PROBLEM DETAILS: Return each line of the data below unchanged, please.

AVAILABLE DATA:

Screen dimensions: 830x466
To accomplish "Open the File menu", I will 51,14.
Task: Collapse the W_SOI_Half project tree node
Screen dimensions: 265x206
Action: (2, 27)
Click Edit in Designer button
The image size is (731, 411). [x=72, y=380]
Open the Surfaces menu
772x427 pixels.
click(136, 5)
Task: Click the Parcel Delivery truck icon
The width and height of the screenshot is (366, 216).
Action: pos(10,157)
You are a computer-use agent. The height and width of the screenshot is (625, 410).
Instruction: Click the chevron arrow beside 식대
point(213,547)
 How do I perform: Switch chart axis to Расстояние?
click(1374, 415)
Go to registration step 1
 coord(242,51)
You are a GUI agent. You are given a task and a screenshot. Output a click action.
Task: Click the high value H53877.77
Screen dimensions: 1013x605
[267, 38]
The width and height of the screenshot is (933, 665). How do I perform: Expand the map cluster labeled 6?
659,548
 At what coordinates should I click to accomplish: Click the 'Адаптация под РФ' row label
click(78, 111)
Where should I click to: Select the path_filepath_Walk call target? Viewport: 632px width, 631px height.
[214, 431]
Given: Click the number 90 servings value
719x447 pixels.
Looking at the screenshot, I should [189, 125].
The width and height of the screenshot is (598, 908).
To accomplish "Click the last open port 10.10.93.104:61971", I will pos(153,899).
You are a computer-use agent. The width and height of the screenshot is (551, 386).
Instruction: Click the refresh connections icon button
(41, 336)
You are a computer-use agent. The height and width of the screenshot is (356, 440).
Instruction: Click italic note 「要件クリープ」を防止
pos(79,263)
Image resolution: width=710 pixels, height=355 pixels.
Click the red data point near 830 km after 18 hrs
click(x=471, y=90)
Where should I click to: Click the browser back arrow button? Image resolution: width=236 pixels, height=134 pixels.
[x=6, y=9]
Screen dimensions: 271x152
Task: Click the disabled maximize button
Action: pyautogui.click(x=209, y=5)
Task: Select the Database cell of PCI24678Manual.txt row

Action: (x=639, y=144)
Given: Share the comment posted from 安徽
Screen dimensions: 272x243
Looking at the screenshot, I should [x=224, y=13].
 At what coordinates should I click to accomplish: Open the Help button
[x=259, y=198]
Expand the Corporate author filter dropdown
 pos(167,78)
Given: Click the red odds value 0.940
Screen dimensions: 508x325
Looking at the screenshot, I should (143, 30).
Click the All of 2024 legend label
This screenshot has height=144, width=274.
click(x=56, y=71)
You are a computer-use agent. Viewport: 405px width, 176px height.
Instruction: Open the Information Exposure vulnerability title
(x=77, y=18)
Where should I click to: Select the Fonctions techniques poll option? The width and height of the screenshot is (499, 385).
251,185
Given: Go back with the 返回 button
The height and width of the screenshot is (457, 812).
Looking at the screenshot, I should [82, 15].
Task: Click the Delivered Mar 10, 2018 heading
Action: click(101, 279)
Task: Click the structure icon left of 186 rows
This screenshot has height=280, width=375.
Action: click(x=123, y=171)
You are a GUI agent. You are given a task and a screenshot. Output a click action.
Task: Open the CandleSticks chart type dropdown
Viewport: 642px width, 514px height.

TASK OUTPUT:
Screen dimensions: 830x466
To accomplish "Open the File menu", I will 51,14.
Task: Collapse the W_SOI_Half project tree node
Screen dimensions: 265x206
Action: (2, 27)
Click Edit in Designer button
The image size is (731, 411). [x=72, y=380]
Open the Surfaces menu
772x427 pixels.
click(136, 5)
Task: Click the Parcel Delivery truck icon
The width and height of the screenshot is (366, 216).
Action: pos(10,157)
You are a computer-use agent. The height and width of the screenshot is (625, 410).
Instruction: Click the chevron arrow beside 식대
point(213,547)
 How do I perform: Switch chart axis to Расстояние?
click(1374, 415)
Go to registration step 1
 coord(242,51)
You are a GUI agent. You are given a task and a screenshot. Output a click action.
Task: Click the high value H53877.77
Screen dimensions: 1013x605
[267, 38]
The width and height of the screenshot is (933, 665). How do I perform: Expand the map cluster labeled 6?
659,548
 At what coordinates should I click to accomplish: Click the 'Адаптация под РФ' row label
click(78, 111)
Where should I click to: Select the path_filepath_Walk call target? Viewport: 632px width, 631px height.
[214, 431]
Given: Click the number 90 servings value
719x447 pixels.
Looking at the screenshot, I should [189, 125].
The width and height of the screenshot is (598, 908).
To accomplish "Click the last open port 10.10.93.104:61971", I will pos(153,899).
You are a computer-use agent. The width and height of the screenshot is (551, 386).
Instruction: Click the refresh connections icon button
(41, 336)
You are a computer-use agent. The height and width of the screenshot is (356, 440).
Instruction: Click italic note 「要件クリープ」を防止
pos(79,263)
Image resolution: width=710 pixels, height=355 pixels.
Click the red data point near 830 km after 18 hrs
click(x=471, y=90)
Where should I click to: Click the browser back arrow button? Image resolution: width=236 pixels, height=134 pixels.
[x=6, y=9]
Screen dimensions: 271x152
Task: Click the disabled maximize button
Action: pyautogui.click(x=209, y=5)
Task: Select the Database cell of PCI24678Manual.txt row

Action: (x=639, y=144)
Given: Share the comment posted from 安徽
Screen dimensions: 272x243
Looking at the screenshot, I should [x=224, y=13].
 At what coordinates should I click to accomplish: Open the Help button
[x=259, y=198]
Expand the Corporate author filter dropdown
 pos(167,78)
Given: Click the red odds value 0.940
Screen dimensions: 508x325
Looking at the screenshot, I should (143, 30).
Click the All of 2024 legend label
This screenshot has height=144, width=274.
click(x=56, y=71)
You are a computer-use agent. Viewport: 405px width, 176px height.
Instruction: Open the Information Exposure vulnerability title
(x=77, y=18)
Where should I click to: Select the Fonctions techniques poll option? The width and height of the screenshot is (499, 385).
251,185
Given: Go back with the 返回 button
The height and width of the screenshot is (457, 812).
Looking at the screenshot, I should [82, 15].
Task: Click the Delivered Mar 10, 2018 heading
Action: click(101, 279)
Task: Click the structure icon left of 186 rows
This screenshot has height=280, width=375.
Action: click(x=123, y=171)
You are a GUI agent. You are given a task and a screenshot. Output a click action.
Task: Open the CandleSticks chart type dropdown
Viewport: 642px width, 514px height.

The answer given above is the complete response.